[Dataset excerpts]
____________

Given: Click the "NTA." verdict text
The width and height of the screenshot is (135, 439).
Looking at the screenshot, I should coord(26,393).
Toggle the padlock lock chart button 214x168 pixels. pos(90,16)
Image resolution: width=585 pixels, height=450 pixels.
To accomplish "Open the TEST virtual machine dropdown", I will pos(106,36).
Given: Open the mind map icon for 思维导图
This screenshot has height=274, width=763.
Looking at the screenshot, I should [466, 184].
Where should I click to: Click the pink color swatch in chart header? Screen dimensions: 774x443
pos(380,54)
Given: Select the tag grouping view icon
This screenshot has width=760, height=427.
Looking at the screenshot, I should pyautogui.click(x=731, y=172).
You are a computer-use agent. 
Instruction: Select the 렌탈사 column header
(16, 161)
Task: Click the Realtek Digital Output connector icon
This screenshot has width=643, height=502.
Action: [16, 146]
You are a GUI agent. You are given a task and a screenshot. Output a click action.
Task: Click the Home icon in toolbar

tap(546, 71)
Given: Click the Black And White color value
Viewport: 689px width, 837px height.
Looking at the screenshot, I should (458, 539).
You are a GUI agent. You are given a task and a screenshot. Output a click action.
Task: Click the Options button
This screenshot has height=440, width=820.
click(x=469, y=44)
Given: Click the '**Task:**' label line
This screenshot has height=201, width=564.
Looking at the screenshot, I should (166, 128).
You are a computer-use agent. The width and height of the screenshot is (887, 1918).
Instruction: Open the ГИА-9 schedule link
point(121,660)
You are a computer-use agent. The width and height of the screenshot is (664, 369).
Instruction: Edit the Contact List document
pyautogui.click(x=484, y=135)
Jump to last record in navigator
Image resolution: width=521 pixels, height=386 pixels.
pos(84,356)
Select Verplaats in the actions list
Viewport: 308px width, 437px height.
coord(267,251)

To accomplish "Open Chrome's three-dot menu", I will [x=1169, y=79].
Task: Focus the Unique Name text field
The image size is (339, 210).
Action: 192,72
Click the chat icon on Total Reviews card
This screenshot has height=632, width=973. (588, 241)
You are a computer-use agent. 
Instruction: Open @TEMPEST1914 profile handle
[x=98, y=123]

____________

## REQUIREMENT
Write out all the data again, exactly as it appears.

## EXPECTED OUTPUT
Given: Click the "NTA." verdict text
The width and height of the screenshot is (135, 439).
Looking at the screenshot, I should coord(26,393).
Toggle the padlock lock chart button 214x168 pixels. pos(90,16)
Image resolution: width=585 pixels, height=450 pixels.
To accomplish "Open the TEST virtual machine dropdown", I will pos(106,36).
Given: Open the mind map icon for 思维导图
This screenshot has height=274, width=763.
Looking at the screenshot, I should [466, 184].
Where should I click to: Click the pink color swatch in chart header? Screen dimensions: 774x443
pos(380,54)
Given: Select the tag grouping view icon
This screenshot has width=760, height=427.
Looking at the screenshot, I should pyautogui.click(x=731, y=172).
You are a computer-use agent. 
Instruction: Select the 렌탈사 column header
(16, 161)
Task: Click the Realtek Digital Output connector icon
This screenshot has width=643, height=502.
Action: [16, 146]
You are a GUI agent. You are given a task and a screenshot. Output a click action.
Task: Click the Home icon in toolbar

tap(546, 71)
Given: Click the Black And White color value
Viewport: 689px width, 837px height.
Looking at the screenshot, I should (458, 539).
You are a GUI agent. You are given a task and a screenshot. Output a click action.
Task: Click the Options button
This screenshot has height=440, width=820.
click(x=469, y=44)
Given: Click the '**Task:**' label line
This screenshot has height=201, width=564.
Looking at the screenshot, I should (166, 128).
You are a computer-use agent. The width and height of the screenshot is (887, 1918).
Instruction: Open the ГИА-9 schedule link
point(121,660)
You are a computer-use agent. The width and height of the screenshot is (664, 369).
Instruction: Edit the Contact List document
pyautogui.click(x=484, y=135)
Jump to last record in navigator
Image resolution: width=521 pixels, height=386 pixels.
pos(84,356)
Select Verplaats in the actions list
Viewport: 308px width, 437px height.
coord(267,251)

To accomplish "Open Chrome's three-dot menu", I will [x=1169, y=79].
Task: Focus the Unique Name text field
The image size is (339, 210).
Action: 192,72
Click the chat icon on Total Reviews card
This screenshot has height=632, width=973. (588, 241)
You are a computer-use agent. 
Instruction: Open @TEMPEST1914 profile handle
[x=98, y=123]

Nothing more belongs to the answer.